*** Opening SELECTED TEXT ***
## Thursday, May 3, 2012

### Questioning 0.9999...=1 or Heres to you Mr. Robinson

Vi Hart must be having an effect on me! After proudly explaining for over 40 years why 0.9999... must equal 1 using the Density Property of the Reals (see my post Another Proof that 0.9999...=1), I just had an epiphany of sorts.

If 0.9999...=1, then (0.9999...)^2 must also equal 1 from the properties of the reals. But squaring a finite string of 9's (with or without a decimal point) produces a fascinating result:
(0.99)^2=0.9801
(0.999)^2=0.998001
(0.9999)^2=0.99980001 etc...
This sequence of decimals seems to suggest the existence of a non-real number which differs from 1 by an infinitesimal amount, so-called hyperreal numbers, leading to the non-standard analysis of Abraham Robinson. Who knows where the teaching of calculus might be today if Dr. Robinson had not died at the age of 55 from the disease that took my wife 2 months ago -- pancreatic cancer.
*** Closing SELECTED TEXT ***
**EXERCISE REQUIREMENTS**: In the post on 0.9999...=1, at what age did Abraham Robinson die? You won't need the lines that follow.
*** Opening RECORD EXCERPTS ***
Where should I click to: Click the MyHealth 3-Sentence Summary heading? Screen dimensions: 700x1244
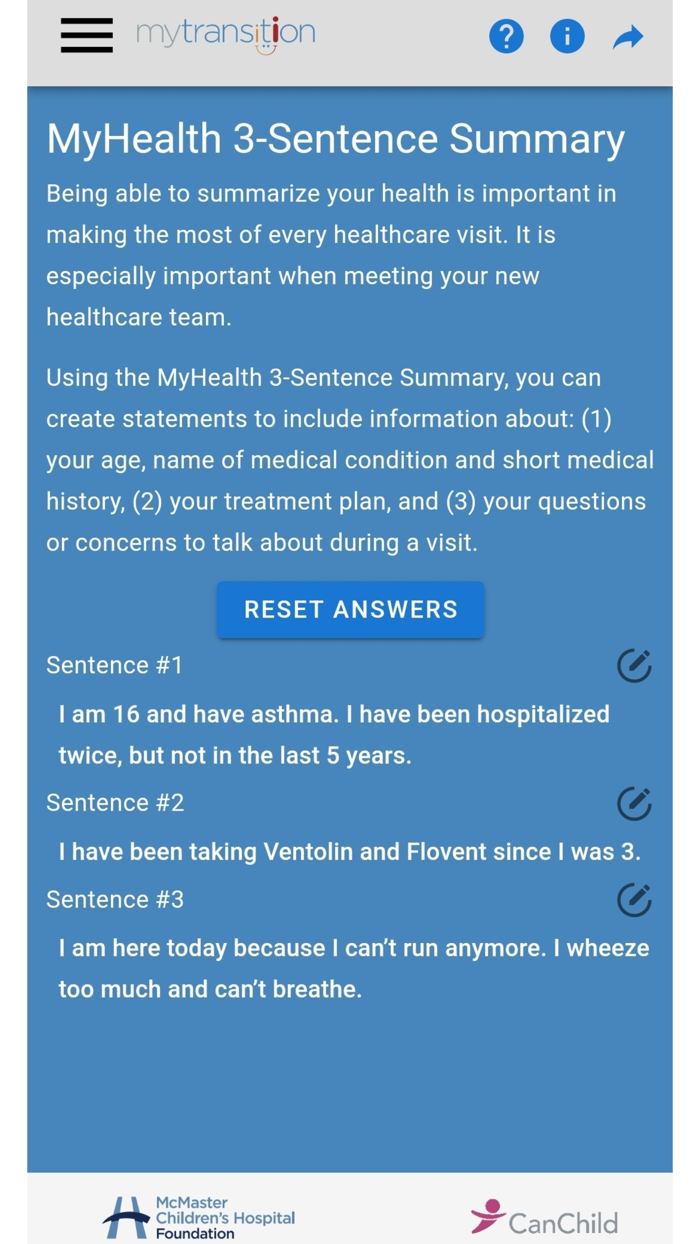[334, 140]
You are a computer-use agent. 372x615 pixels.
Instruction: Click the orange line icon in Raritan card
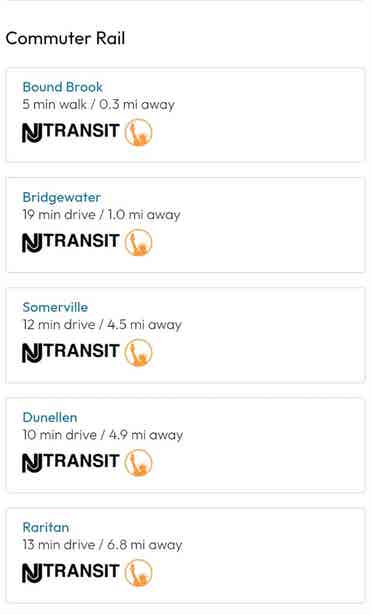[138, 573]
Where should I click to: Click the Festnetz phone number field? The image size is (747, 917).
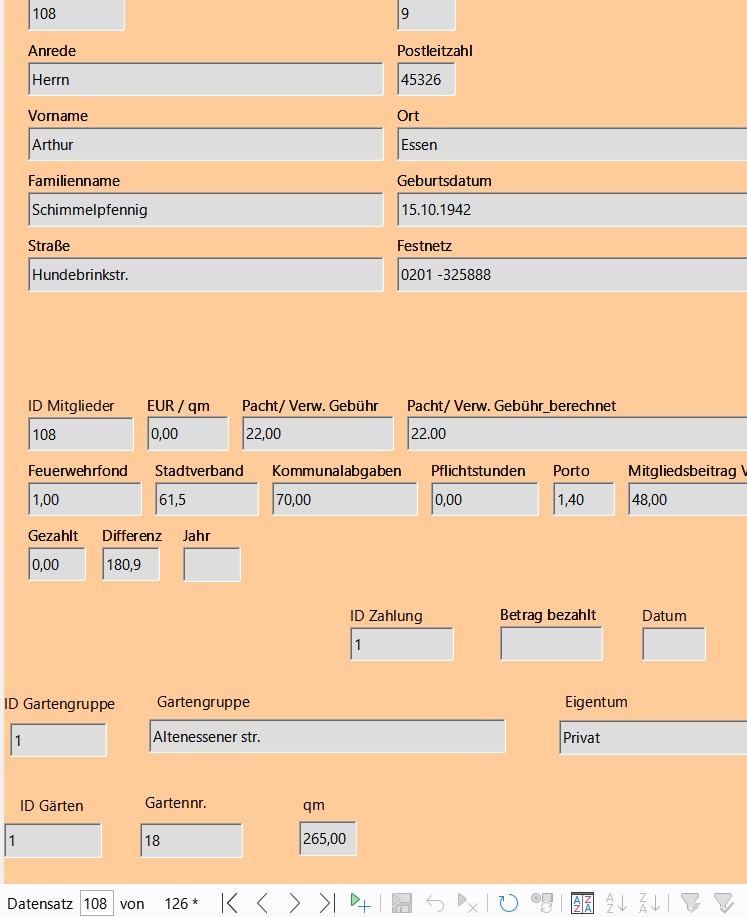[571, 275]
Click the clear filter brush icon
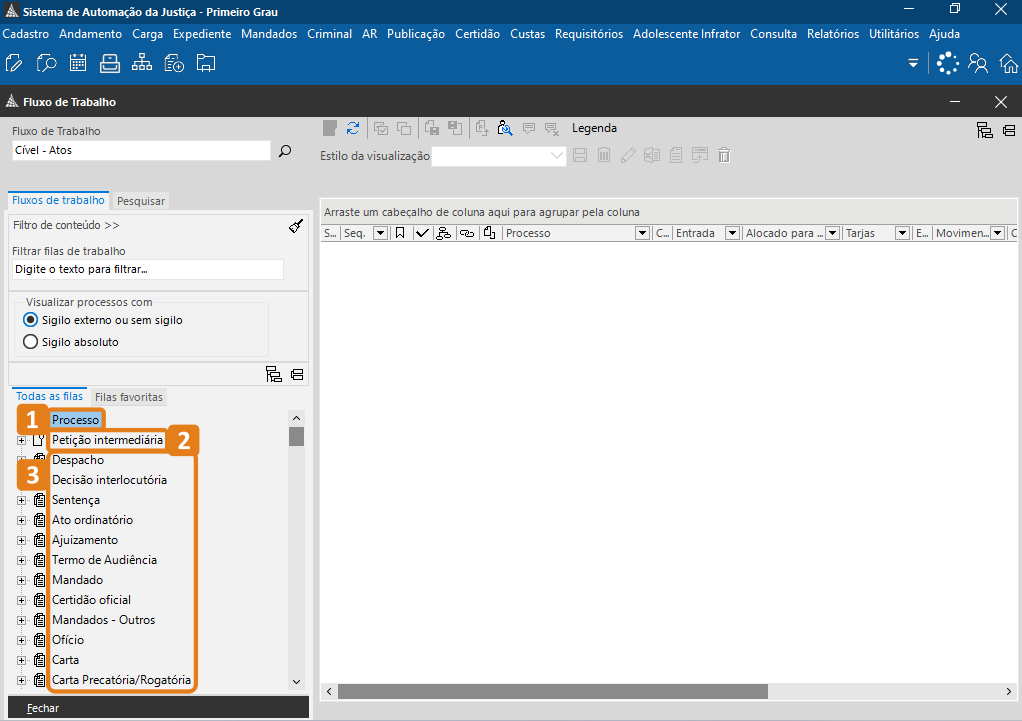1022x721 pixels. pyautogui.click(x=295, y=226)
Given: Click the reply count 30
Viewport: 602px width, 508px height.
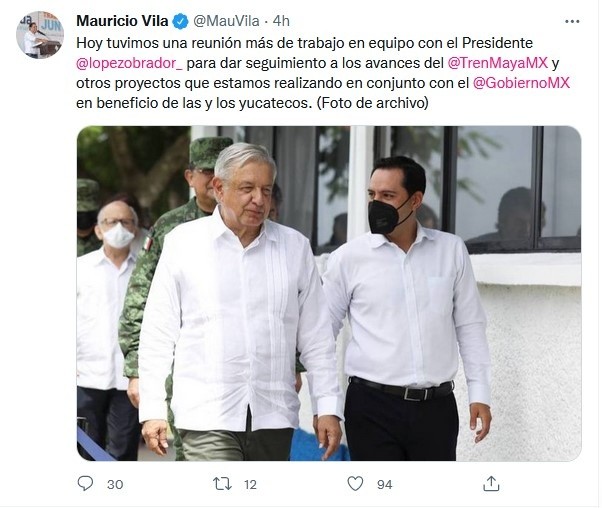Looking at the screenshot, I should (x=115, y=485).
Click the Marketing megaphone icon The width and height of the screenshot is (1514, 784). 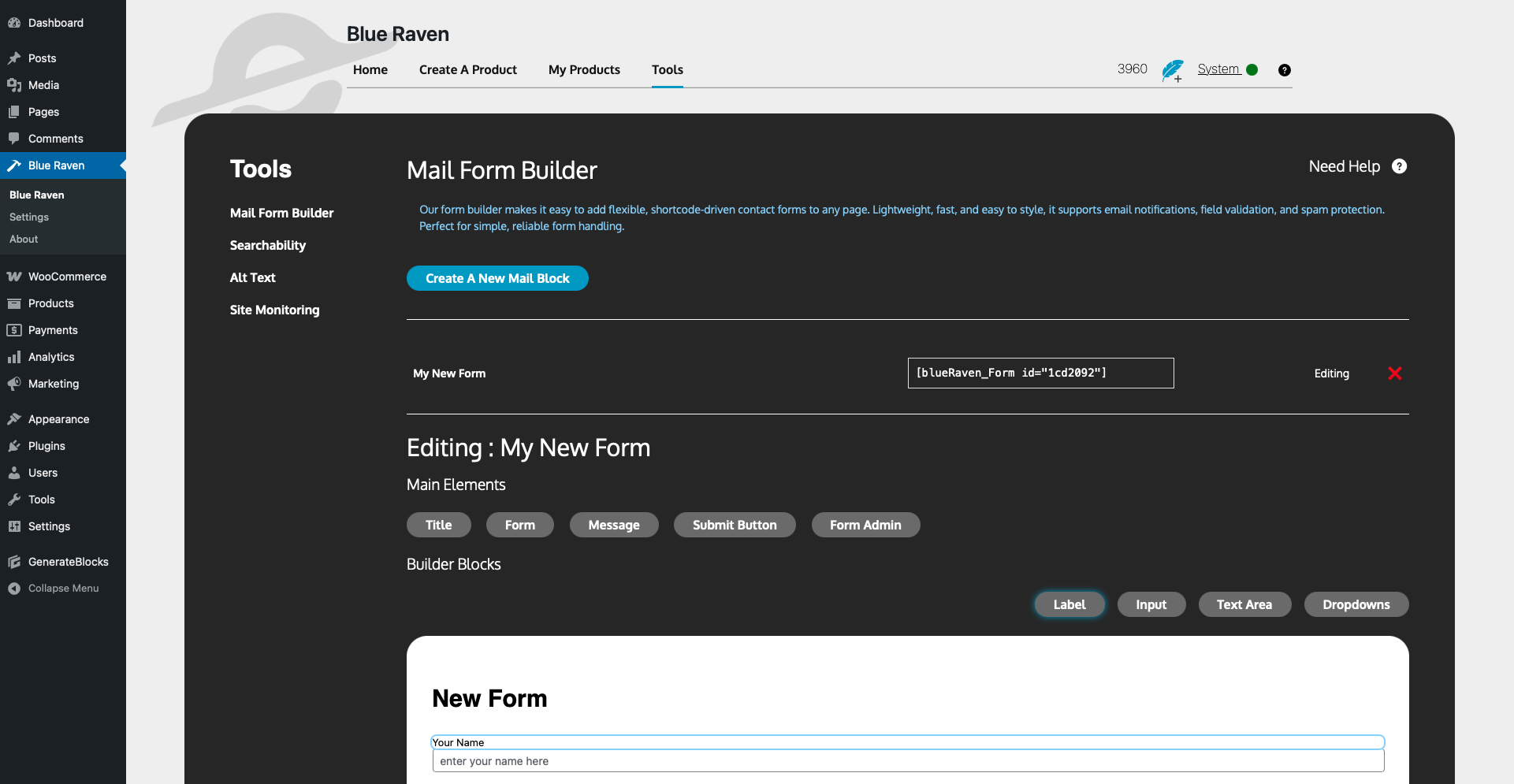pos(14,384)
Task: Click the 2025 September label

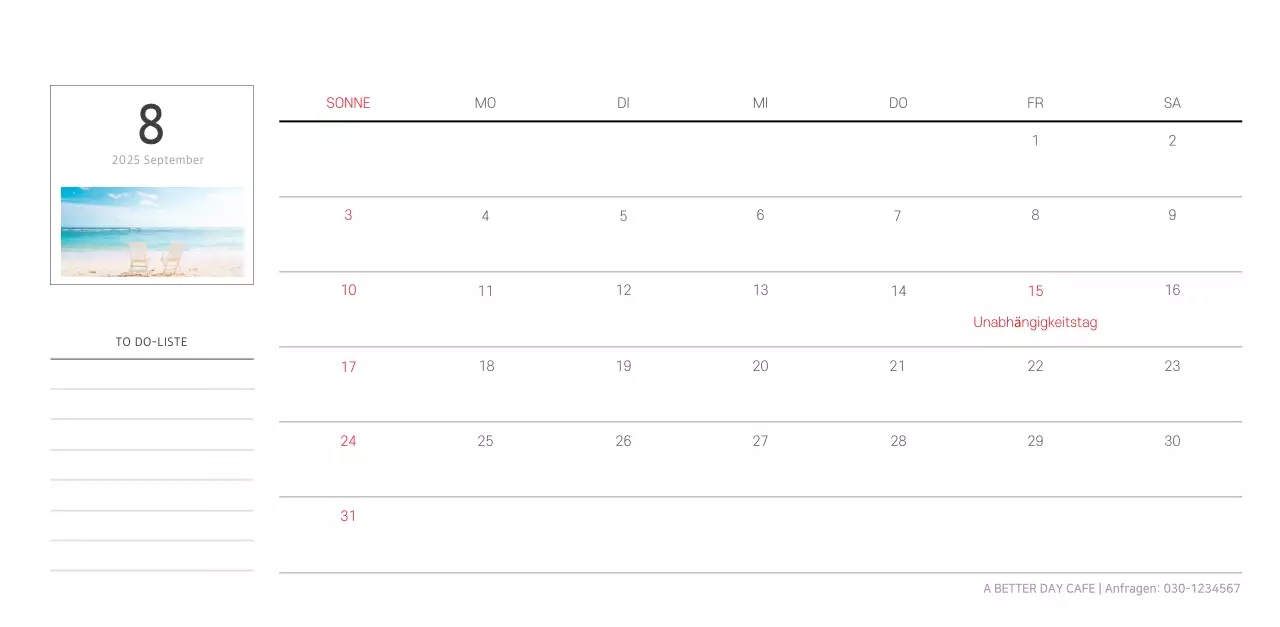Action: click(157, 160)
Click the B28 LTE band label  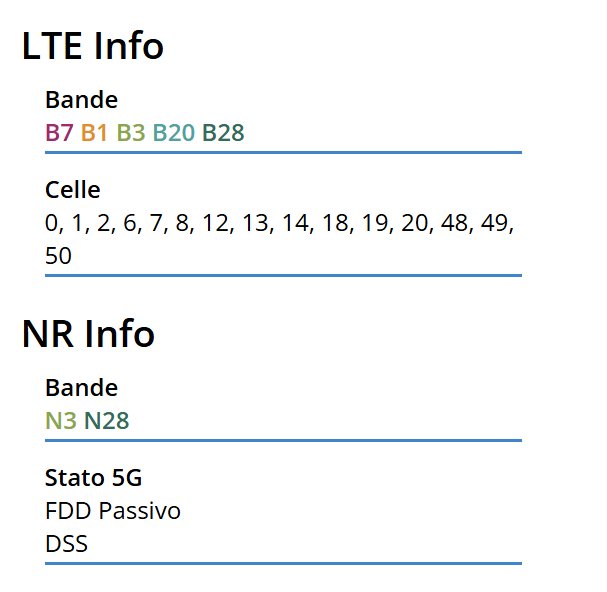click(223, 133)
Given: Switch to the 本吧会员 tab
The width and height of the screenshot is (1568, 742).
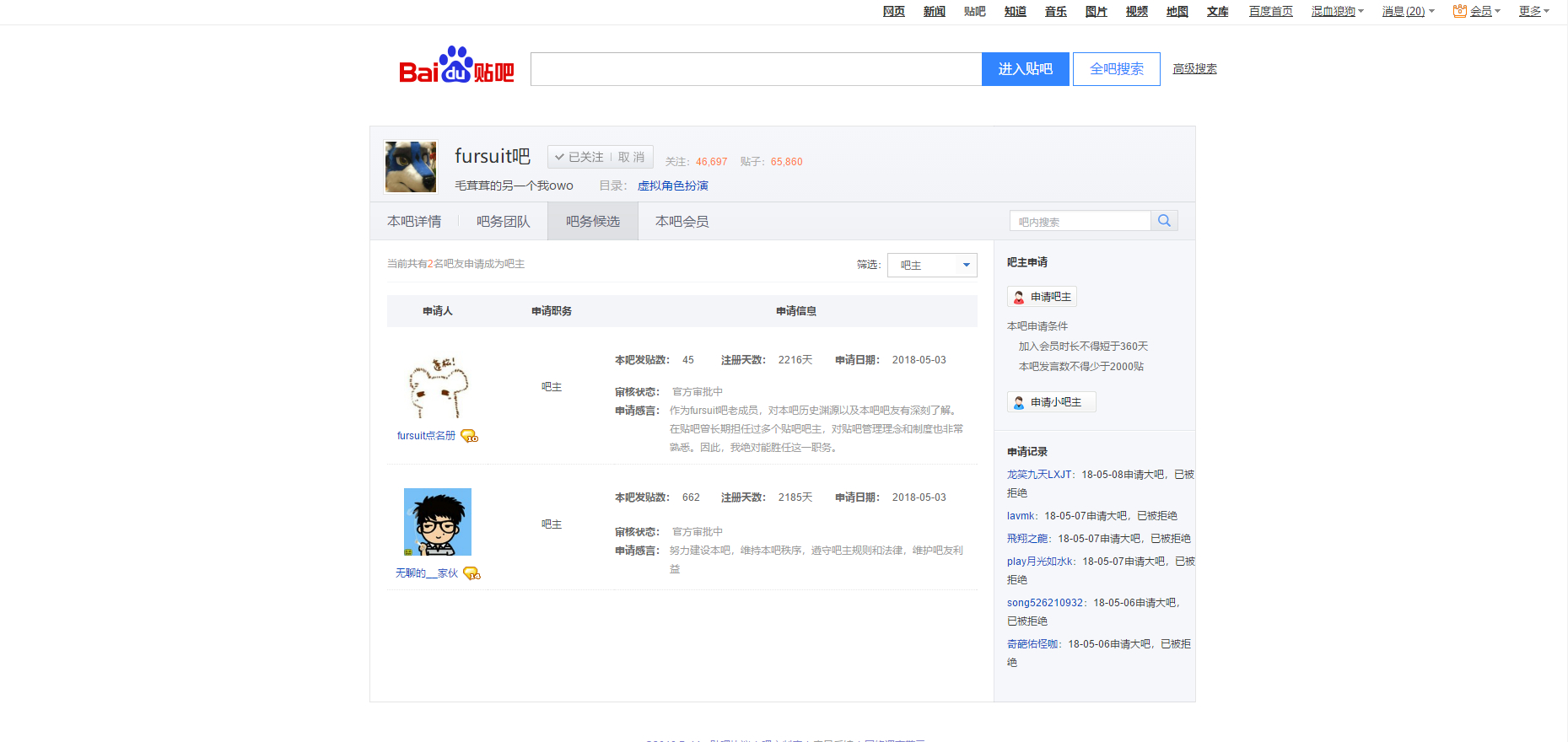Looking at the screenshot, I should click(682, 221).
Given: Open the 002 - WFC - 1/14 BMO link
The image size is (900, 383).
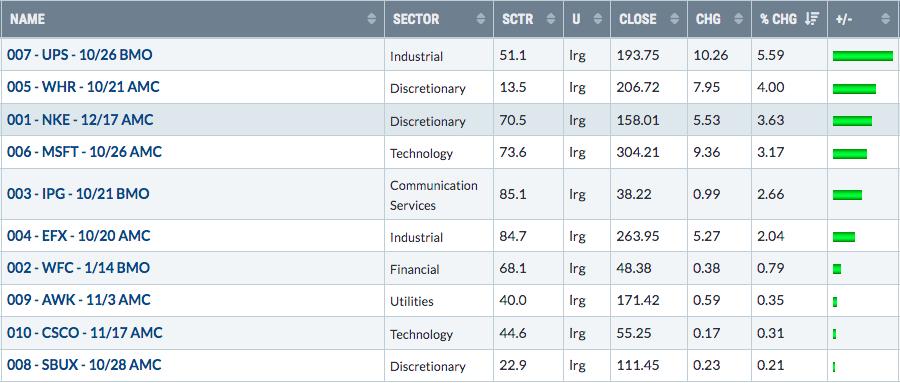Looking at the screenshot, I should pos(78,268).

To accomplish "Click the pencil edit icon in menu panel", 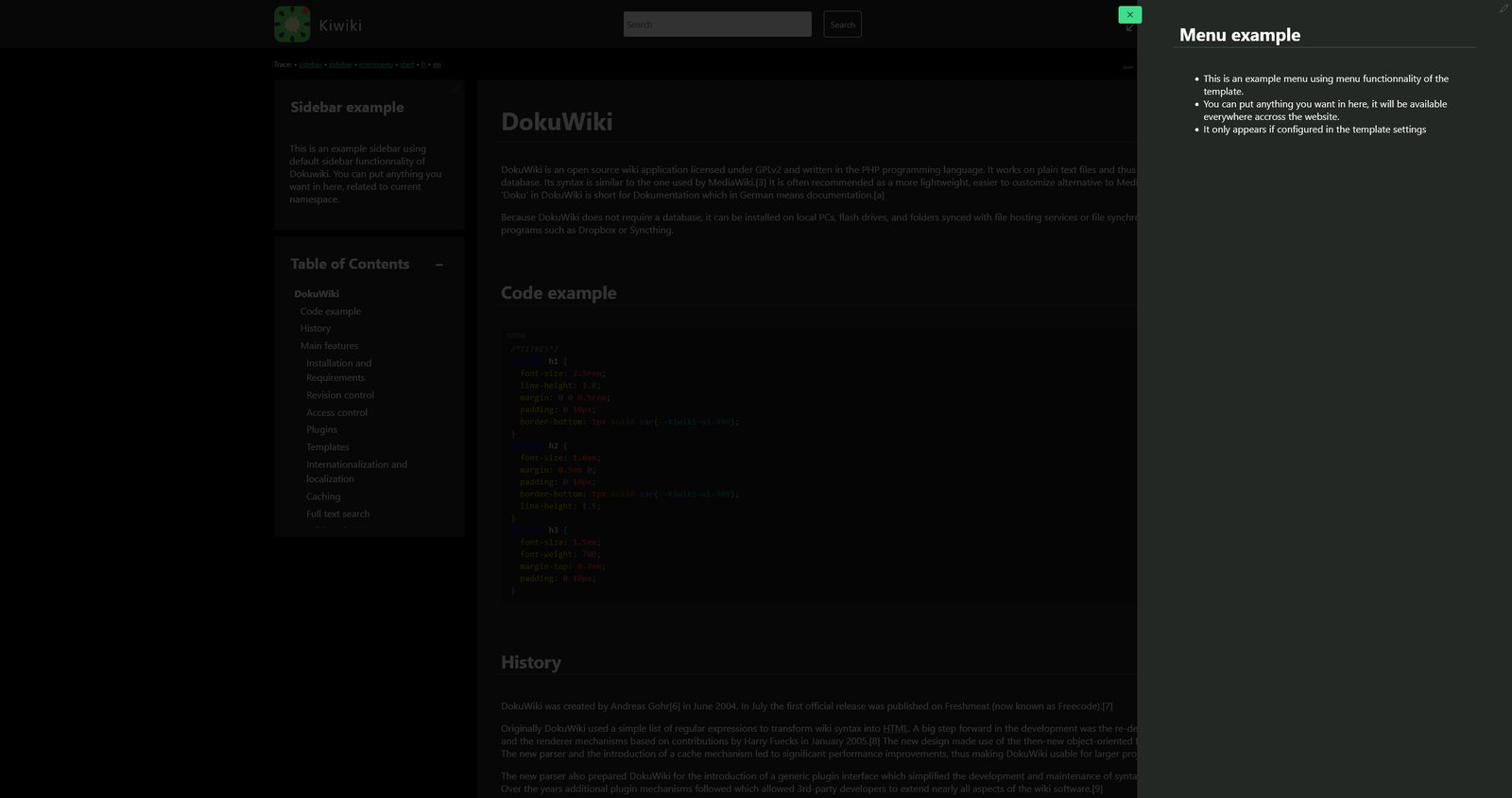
*** Closing RECORD EXCERPTS ***
**EXPECTED OUTPUT**: He died at the age of 55.